I guess you could say that his hobby was tinkering with mechanical things. He loved working on old cars. He had one in the back, at his office. He “fixed” the wiring so that if you turned on the lights, the windshield wipers would turn on. He had a few more cars at home to work on for fun. Rosemary remembered that once, when they went for a Sunday drive to Wisconsin, it stated to rain. The family was in their 1960 red convertible with checkered interior, and the top was down. They just couldn’t get the top up, no matter how hard they tried. They were driving down the road, in the rain, getting completely wet. “People were just staring at us!” Rosemary recalled.

There were other cars the Doctor would try to fix under the hood. If he changed something, it never worked again. He even fixed Rosemary’s car once and then it would only go backward. He loved working on all sorts of mechanical things. “As soon as he’d try to fix something, we all knew we had to call the repair man.

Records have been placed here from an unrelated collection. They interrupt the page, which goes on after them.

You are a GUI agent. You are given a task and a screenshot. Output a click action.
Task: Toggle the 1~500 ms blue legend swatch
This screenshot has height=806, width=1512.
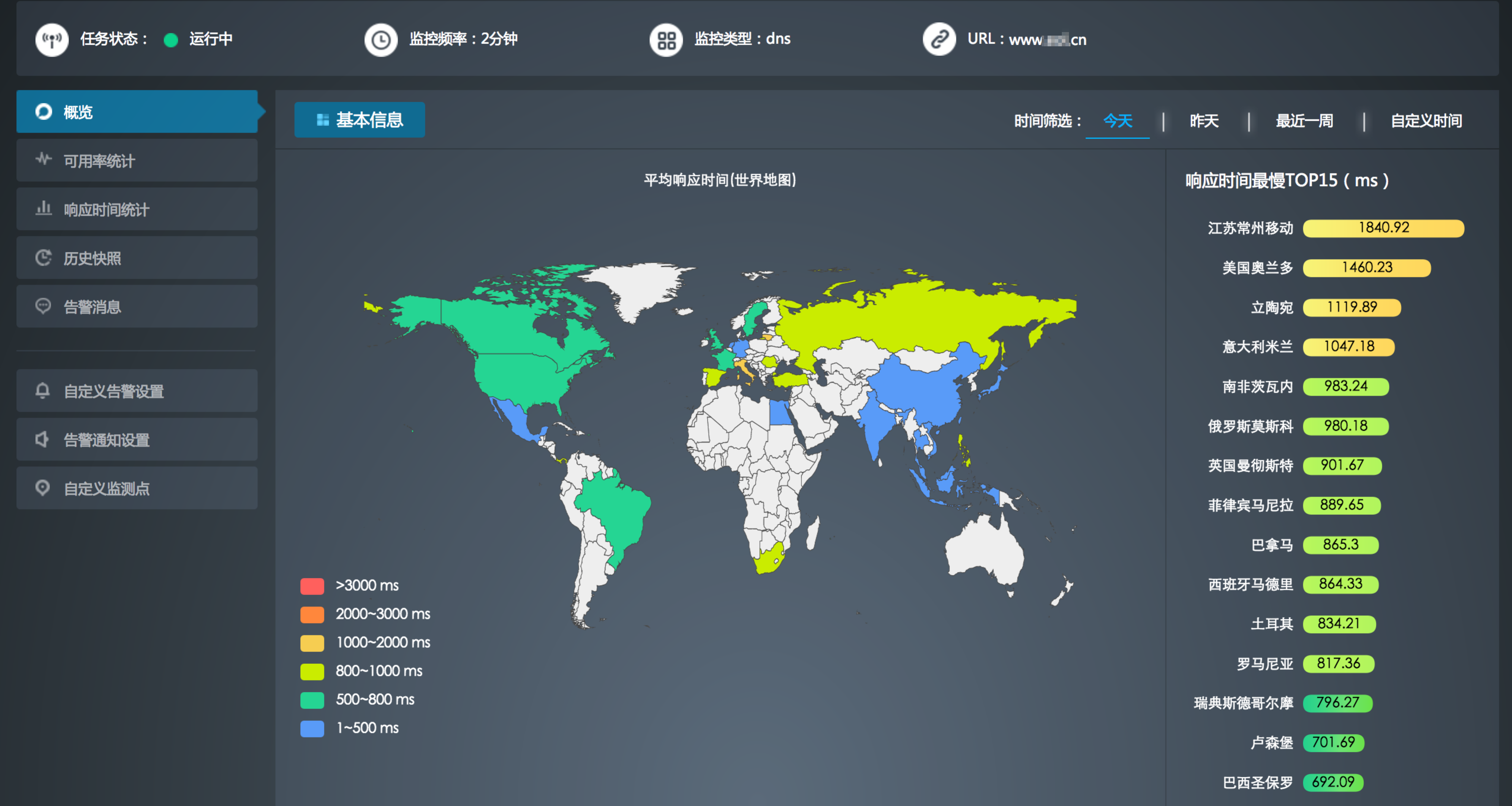pyautogui.click(x=312, y=728)
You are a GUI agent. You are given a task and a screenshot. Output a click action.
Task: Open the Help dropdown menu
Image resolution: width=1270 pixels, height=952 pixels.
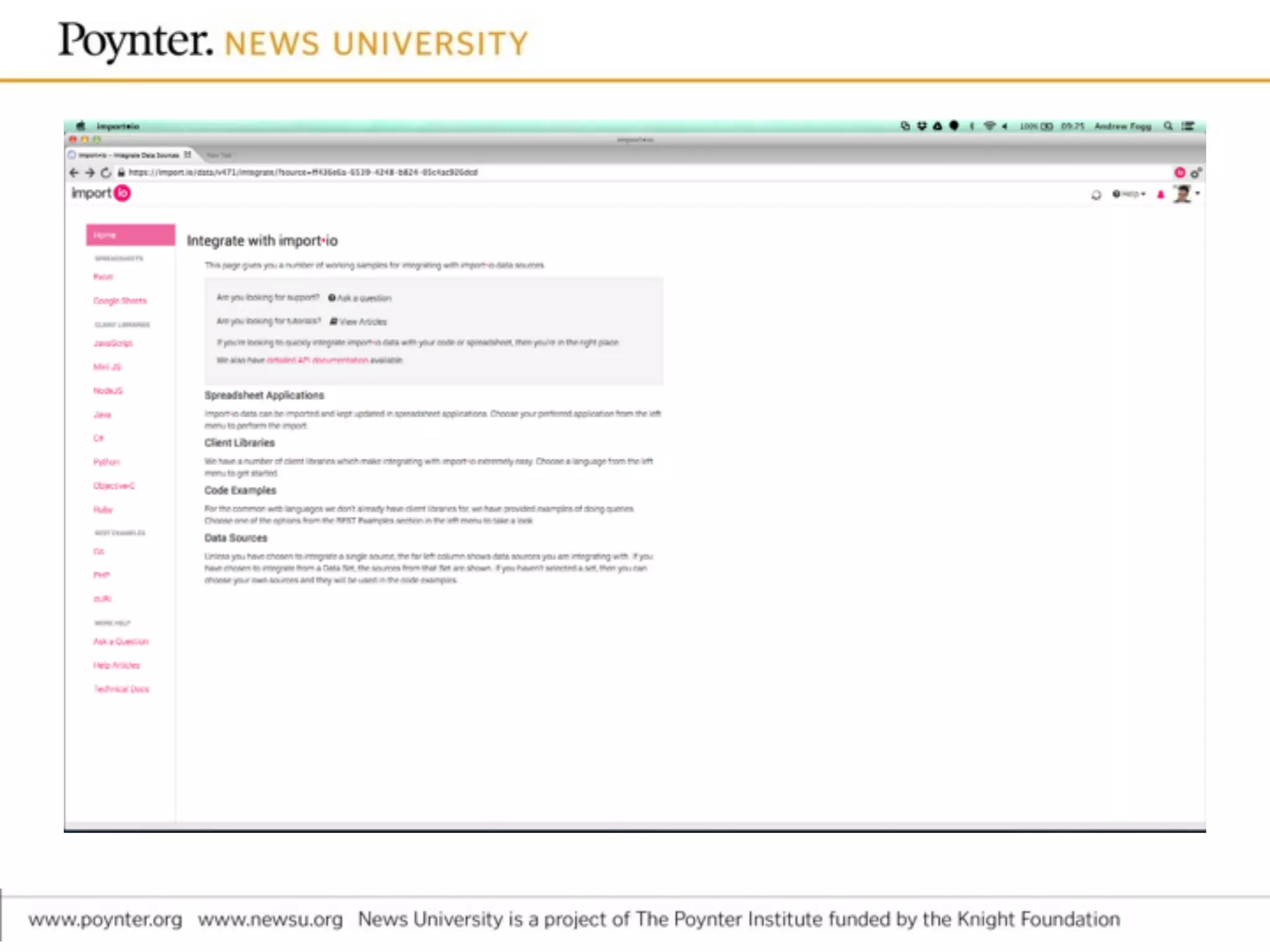(1129, 194)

Just like the time he fixed the toaster, it caught on fire the next time we used it!”

Doctor Bernardi had a bypass at 66, but continued working his usual long hours. He just loved the Italian people. He loved the interaction with them. It was like he was revisiting his homeland every time he visited with his patients. He especially loved the old people, and loved making house calls. He would pinch their cheek, and then say “Ayyyye, what are you doing in bed?” Well, they would say, I have this and I have that, and he would say, “Yeah, same story as last time!” He would get them laughing. It was like he was their son, who had come to take care of them. He joked with them because he believed that the mind controlled everything. He would say, “Even if you are ill, if you have a good attitude, the body usually heals itself.”

The good doctor retired in 1991 at 73 years old. He passed away peacefully in 1997 at 79 years old. He will be remembered fondly by all those whose lives he touched.